◆ TASK DETAILS
Select and copy each line in the data below that contains the string "options". Case counts.

◆ DATA RECORDS
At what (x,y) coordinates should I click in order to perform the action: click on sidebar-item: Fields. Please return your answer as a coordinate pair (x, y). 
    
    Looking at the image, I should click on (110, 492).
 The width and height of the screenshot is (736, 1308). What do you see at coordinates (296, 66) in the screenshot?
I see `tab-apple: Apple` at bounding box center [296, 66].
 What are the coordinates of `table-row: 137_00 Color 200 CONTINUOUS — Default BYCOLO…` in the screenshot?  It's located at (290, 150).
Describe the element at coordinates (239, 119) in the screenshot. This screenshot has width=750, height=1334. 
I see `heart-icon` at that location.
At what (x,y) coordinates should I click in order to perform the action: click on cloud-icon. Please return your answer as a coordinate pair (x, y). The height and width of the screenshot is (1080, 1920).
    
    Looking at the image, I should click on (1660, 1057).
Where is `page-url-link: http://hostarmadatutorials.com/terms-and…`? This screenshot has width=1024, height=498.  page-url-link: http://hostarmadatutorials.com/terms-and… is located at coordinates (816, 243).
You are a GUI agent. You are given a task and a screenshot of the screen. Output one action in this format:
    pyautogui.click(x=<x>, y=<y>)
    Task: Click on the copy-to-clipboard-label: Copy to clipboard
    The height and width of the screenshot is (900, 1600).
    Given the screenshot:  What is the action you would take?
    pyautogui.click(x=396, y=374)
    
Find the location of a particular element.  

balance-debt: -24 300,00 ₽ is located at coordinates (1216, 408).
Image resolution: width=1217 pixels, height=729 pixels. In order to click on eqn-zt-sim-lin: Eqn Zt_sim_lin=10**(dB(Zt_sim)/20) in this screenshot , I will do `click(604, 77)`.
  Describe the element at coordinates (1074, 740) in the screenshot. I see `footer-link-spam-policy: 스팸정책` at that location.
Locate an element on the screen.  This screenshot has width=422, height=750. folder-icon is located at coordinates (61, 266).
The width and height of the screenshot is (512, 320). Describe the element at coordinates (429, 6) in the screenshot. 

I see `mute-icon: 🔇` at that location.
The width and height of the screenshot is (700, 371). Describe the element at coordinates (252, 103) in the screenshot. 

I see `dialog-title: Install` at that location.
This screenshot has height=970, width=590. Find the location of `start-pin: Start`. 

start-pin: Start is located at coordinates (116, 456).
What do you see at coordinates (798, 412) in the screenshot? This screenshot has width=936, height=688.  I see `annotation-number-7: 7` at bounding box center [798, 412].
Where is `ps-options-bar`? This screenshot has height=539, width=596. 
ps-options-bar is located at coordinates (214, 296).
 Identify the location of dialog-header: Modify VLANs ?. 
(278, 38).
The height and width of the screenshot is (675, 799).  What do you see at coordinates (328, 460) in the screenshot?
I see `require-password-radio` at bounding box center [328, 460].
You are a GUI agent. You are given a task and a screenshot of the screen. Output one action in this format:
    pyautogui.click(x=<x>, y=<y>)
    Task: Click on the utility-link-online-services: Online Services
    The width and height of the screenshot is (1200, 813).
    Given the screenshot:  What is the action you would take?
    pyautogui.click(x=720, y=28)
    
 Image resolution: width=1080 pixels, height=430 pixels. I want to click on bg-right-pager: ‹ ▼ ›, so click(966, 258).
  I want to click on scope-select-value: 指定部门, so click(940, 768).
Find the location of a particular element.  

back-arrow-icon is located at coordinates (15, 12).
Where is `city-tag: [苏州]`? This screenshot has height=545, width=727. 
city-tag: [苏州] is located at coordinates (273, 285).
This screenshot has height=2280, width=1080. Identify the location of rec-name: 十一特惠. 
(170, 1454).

◆ SOLUTION BELOW
Where is `ps-options-bar`? This screenshot has height=539, width=596. 
ps-options-bar is located at coordinates (214, 296).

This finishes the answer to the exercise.